Earlier this year, Alabama became a focal point in the ongoing resistance in some states to legalizing gay “marriage” (read about it here and here).  Watch a PBSNewshour clip that summarizes the issue (and the professor interviewed try to downplay the unpopularity of gay “marriage” in Alabama):

Much of the debate centered on the Chief Justice of the Alabama Supreme Court who was and is adamantly opposed to federal government intervention in states’ rights regarding gay “marriage,” but Chief Justice Moore is not the only Alabamian who is taking actual steps to address their objections.

The Alabama state legislature has drafted a bill that moves to replace marriage licenses with contracts. Hot Air reports:

Assuming a pending bill in Alabama makes it all the way into law, we’re about to see an unusual test case in the marriage wars. Rather than arguing over the definition of marriage for the purposes of issuing licenses, the Heart of Dixie is moving to do away with marriage licenses entirely and replace them with contracts.

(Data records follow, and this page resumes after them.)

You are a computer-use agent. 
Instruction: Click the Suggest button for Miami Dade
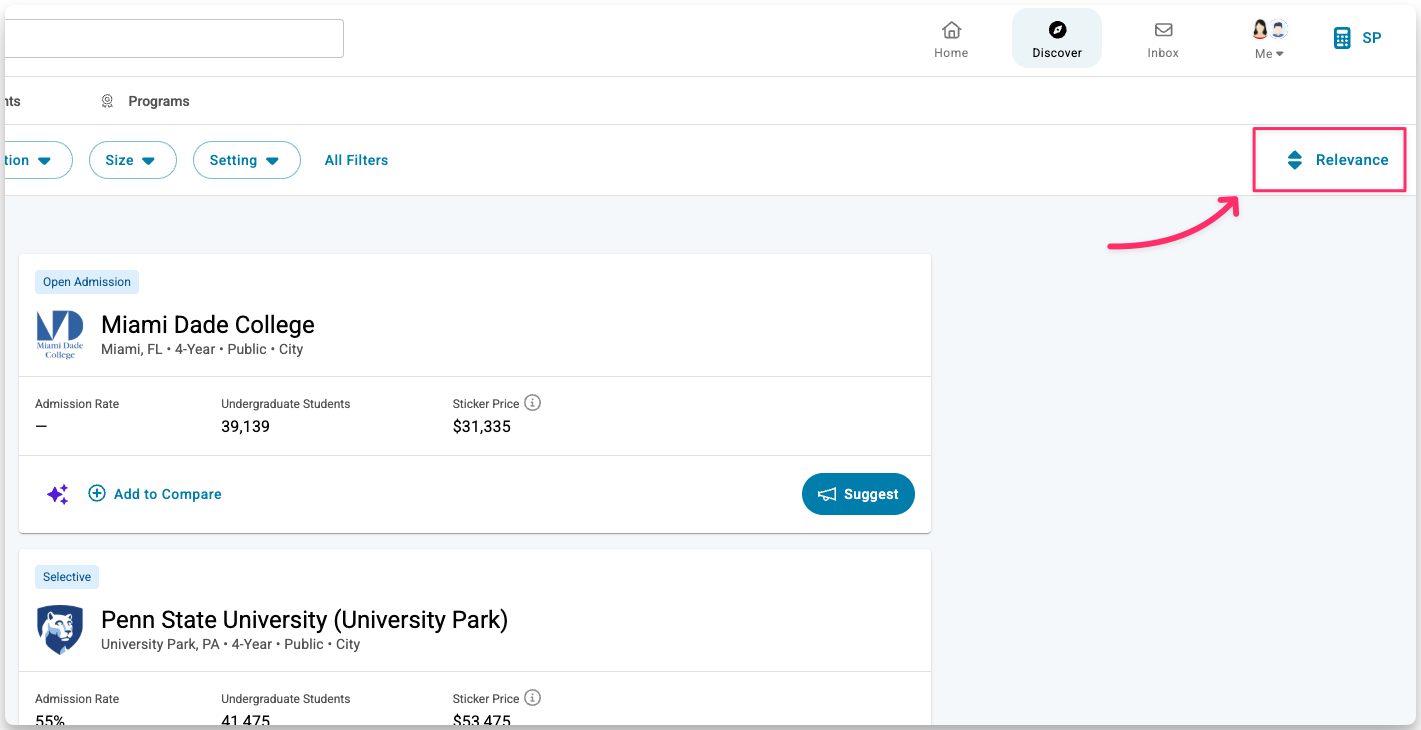click(858, 494)
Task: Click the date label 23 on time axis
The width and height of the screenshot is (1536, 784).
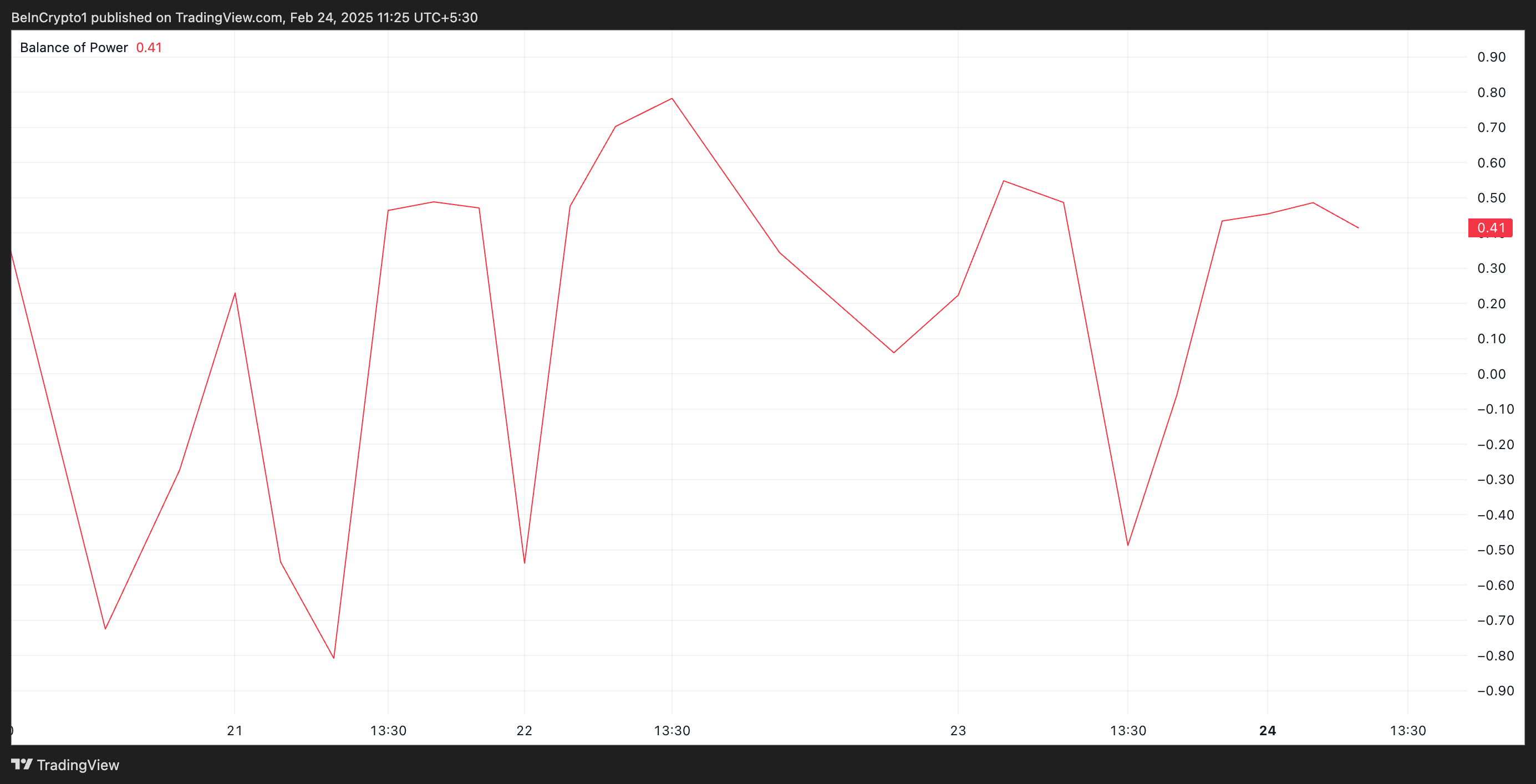Action: 958,731
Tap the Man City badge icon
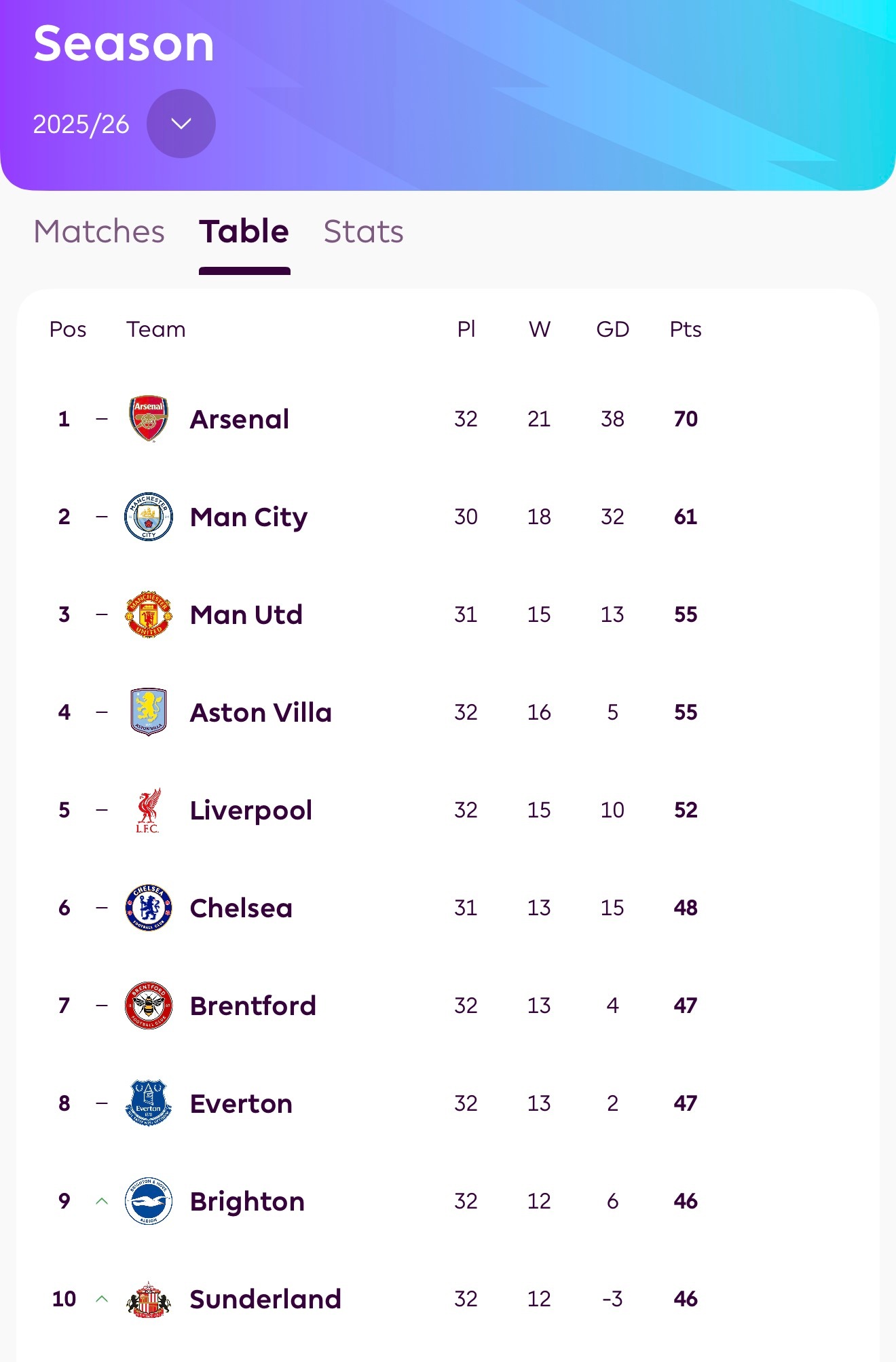The height and width of the screenshot is (1362, 896). tap(149, 517)
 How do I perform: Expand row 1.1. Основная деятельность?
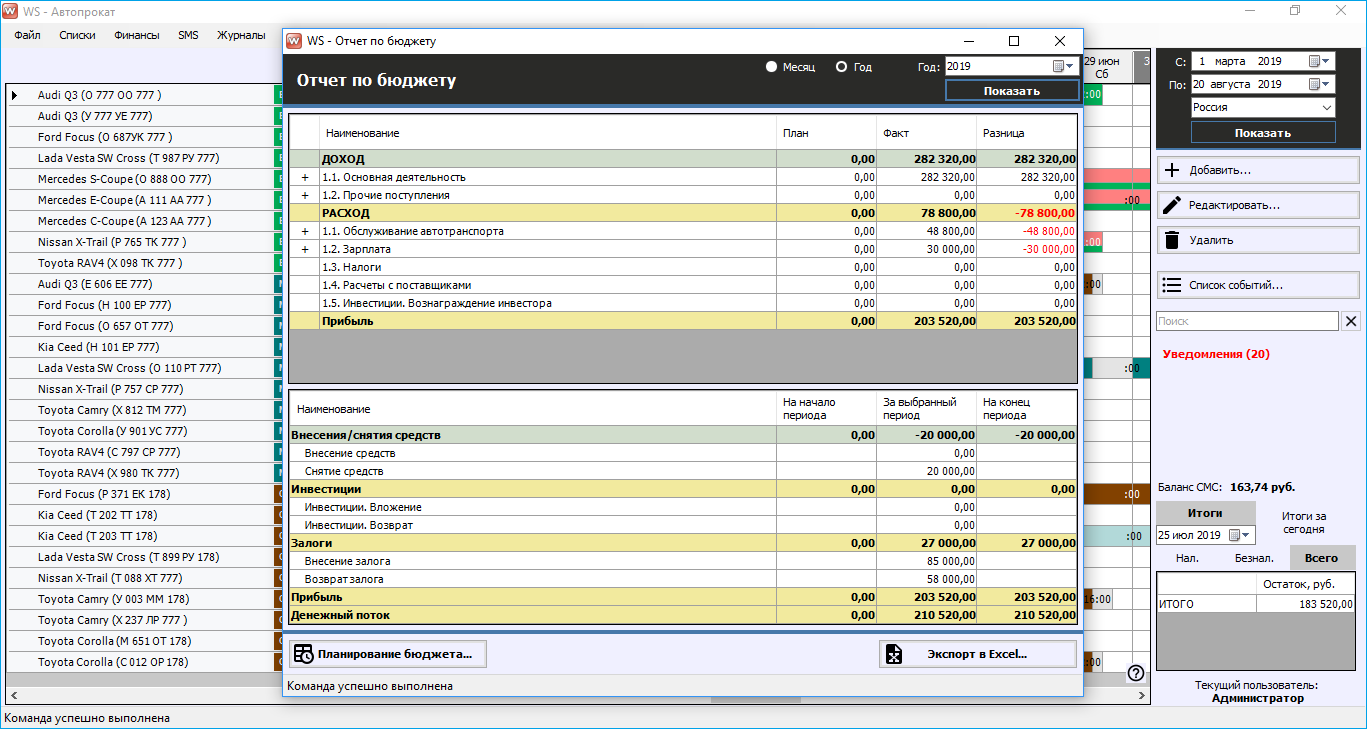(x=305, y=177)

. . . . That may sound like little more than a technicality, but the underlying purpose seems clear. In anticipation of a Supreme Court decision which will probably wind up forcing all states to issue marriage licenses to any couple (regardless of the gender of the parties) who wishes one, Alabama would simply shrug and respond by saying that they don’t have any licenses to issue anyway.

At first blush, this seems like an excellent compromise in that it removes the government (state and federal in one fell swoop, perhaps) from the business of marriage, thus leaving marriage to religious institutions where many (including myself) argue it belongs.  Under the proposed bill, a couple can enter into a legal contract that carries the same legal weight as marriage currently does.  It’s not clear to me if this is intended to include same sex couples.  If not, then the problem is simply shifted to a new venue.

Elizabeth Price offers some additional insight and raises some intriguing questions:

The purpose? Presumably, by taking the State out of the business of issuing marriage “licenses,” marriage would just become another private contractual undertaking, and any Supreme Court ruling that, under the Due Process or Equal Protection Clauses, States must issue marriage “licenses” to same-sex couples would not bind the State of Alabama, which would no longer be in the marriage license business, as a technical, formal matter.

But this seems a bit silly, since SB 377 says, “Effective July 1, 2015, the only requirement to be married in this state shall be for parties who are otherwise legally authorized to be married to enter into a contract of marriage as provided herein.”  It then lists the required form of the contract. But the key question is who is “legally authorized to be married”?  Presumably, the State of Alabama would continue to specify this (and has, pursuant to a state constitutional amendment limiting marriage to one man, one woman). And also presumably, the Alabama Senate did not intend to authorize contractual marriage among multiple persons (polygamy) or among closely related individuals (incest).

It’s truly fascinating in a legal and Constitutional sense and important in a socio-cultural sense, so it will be interesting to see how this plays out . . . if this bill makes its way into law.